:: Provided entries ::

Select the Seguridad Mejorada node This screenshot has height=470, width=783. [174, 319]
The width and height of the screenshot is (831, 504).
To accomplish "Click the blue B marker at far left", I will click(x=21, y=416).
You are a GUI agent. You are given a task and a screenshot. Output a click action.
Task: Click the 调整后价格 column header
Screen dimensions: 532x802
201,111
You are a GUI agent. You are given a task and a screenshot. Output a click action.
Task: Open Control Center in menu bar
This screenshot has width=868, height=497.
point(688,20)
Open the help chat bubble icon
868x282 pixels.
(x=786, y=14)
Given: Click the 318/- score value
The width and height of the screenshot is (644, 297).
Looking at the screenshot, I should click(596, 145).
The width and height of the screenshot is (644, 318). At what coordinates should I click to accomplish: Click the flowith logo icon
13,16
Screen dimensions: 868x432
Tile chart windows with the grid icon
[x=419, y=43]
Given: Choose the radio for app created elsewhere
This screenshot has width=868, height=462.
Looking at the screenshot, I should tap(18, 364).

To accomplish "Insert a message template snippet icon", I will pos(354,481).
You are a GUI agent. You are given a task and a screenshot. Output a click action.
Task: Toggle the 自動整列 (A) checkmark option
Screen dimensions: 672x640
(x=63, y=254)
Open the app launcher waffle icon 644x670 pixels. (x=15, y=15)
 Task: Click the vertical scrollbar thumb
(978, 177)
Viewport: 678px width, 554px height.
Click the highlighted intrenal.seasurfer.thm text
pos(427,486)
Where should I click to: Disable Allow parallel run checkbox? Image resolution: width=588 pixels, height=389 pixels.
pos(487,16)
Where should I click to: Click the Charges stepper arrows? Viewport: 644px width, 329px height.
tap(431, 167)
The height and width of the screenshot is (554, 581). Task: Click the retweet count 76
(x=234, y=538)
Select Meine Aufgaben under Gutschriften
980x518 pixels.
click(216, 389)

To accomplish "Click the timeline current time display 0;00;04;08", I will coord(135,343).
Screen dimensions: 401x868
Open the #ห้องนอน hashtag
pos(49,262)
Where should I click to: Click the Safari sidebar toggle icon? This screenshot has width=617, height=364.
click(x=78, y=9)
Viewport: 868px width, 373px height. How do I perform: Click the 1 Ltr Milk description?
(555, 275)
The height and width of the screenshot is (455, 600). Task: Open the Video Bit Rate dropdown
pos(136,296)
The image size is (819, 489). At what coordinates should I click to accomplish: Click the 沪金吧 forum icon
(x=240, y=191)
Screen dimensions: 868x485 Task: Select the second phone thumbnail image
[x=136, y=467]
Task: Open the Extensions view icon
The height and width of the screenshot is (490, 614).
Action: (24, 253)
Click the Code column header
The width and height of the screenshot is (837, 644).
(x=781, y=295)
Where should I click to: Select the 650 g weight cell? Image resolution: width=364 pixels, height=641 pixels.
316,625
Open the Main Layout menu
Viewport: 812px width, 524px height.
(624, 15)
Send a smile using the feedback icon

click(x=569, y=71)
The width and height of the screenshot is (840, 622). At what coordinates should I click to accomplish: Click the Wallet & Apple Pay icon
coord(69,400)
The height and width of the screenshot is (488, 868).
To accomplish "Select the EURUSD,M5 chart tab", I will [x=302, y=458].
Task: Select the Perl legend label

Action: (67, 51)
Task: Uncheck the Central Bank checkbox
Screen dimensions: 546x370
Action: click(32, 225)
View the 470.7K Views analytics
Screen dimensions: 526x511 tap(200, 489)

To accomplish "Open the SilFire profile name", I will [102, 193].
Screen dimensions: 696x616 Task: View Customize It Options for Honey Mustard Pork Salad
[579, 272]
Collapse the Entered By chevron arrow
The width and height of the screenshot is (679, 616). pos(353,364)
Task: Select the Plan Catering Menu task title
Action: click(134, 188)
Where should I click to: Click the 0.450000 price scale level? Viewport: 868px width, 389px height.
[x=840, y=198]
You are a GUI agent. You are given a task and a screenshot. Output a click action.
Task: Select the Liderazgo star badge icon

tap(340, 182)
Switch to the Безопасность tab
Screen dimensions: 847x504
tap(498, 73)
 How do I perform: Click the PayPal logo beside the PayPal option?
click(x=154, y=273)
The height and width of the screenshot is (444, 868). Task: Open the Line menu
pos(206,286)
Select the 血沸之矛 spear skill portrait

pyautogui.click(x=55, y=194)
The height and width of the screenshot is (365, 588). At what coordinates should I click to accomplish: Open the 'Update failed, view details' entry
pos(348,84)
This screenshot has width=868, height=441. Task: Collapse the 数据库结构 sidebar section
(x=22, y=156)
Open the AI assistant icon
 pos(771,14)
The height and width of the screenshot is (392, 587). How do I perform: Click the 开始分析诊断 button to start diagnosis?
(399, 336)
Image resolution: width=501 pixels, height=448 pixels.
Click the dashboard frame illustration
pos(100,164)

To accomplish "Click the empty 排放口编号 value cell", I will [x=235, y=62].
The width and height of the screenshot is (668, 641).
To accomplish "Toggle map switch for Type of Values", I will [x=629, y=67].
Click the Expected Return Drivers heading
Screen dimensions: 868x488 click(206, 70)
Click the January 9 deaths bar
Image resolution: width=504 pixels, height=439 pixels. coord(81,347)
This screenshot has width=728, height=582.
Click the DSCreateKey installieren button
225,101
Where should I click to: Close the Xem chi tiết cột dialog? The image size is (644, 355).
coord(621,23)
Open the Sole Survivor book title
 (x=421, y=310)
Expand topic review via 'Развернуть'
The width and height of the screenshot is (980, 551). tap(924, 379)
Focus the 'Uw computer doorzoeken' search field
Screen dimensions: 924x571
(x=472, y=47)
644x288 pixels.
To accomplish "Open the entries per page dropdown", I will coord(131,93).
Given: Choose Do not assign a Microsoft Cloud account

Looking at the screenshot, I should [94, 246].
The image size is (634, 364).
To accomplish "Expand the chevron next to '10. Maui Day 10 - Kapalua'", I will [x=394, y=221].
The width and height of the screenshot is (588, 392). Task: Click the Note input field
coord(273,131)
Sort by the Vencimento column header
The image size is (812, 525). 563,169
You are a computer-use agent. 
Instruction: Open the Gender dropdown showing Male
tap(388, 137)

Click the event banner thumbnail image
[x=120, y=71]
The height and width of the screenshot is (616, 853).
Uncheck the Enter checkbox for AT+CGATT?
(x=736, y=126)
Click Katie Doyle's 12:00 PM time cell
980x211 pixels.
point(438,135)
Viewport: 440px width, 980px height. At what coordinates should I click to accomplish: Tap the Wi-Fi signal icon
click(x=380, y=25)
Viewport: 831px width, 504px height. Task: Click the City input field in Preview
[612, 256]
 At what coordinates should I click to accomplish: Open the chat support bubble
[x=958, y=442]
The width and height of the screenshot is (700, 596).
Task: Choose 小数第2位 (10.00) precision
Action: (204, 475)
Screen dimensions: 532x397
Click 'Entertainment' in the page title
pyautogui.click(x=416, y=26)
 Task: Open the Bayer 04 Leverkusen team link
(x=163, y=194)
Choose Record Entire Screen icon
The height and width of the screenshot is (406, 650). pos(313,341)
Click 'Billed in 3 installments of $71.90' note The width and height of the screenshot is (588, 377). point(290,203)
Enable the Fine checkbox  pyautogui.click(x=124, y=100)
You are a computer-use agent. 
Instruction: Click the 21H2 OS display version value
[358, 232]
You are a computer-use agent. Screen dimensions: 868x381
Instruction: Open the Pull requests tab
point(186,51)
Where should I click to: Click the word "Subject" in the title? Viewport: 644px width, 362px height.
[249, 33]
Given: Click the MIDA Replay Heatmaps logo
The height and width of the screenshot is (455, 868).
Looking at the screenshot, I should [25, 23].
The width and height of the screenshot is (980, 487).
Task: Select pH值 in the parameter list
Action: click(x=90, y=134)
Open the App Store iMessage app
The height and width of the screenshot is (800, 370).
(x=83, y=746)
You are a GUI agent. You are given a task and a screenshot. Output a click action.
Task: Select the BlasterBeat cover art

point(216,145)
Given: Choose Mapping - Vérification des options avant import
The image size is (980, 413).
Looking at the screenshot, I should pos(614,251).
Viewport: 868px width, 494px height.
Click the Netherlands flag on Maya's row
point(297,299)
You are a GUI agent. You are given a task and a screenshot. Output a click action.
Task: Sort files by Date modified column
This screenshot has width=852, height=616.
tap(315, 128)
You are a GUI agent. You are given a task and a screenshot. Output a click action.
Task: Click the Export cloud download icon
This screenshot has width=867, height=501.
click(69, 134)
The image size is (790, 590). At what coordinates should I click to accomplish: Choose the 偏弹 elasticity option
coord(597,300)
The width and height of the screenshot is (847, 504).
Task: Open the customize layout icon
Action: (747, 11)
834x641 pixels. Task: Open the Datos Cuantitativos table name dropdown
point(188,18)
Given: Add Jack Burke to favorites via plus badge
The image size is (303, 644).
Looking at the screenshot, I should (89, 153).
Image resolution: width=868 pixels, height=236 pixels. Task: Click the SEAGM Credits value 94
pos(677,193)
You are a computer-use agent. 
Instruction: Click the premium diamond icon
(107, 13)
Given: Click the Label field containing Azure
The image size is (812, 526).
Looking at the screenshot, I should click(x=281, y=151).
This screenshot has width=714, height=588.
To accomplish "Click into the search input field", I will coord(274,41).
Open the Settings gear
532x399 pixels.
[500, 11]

:::

→ **Task goal**
Wherever the line holding "The height and width of the screenshot is (455, 868)." falls in the entries above, copy exactly from it through the line holding "Given: Choose Mapping", inclusive, and add nothing.

→ **Response box**
The height and width of the screenshot is (455, 868).
Looking at the screenshot, I should [25, 23].
The width and height of the screenshot is (980, 487).
Task: Select pH值 in the parameter list
Action: click(x=90, y=134)
Open the App Store iMessage app
The height and width of the screenshot is (800, 370).
(x=83, y=746)
You are a GUI agent. You are given a task and a screenshot. Output a click action.
Task: Select the BlasterBeat cover art

point(216,145)
Given: Choose Mapping - Vérification des options avant import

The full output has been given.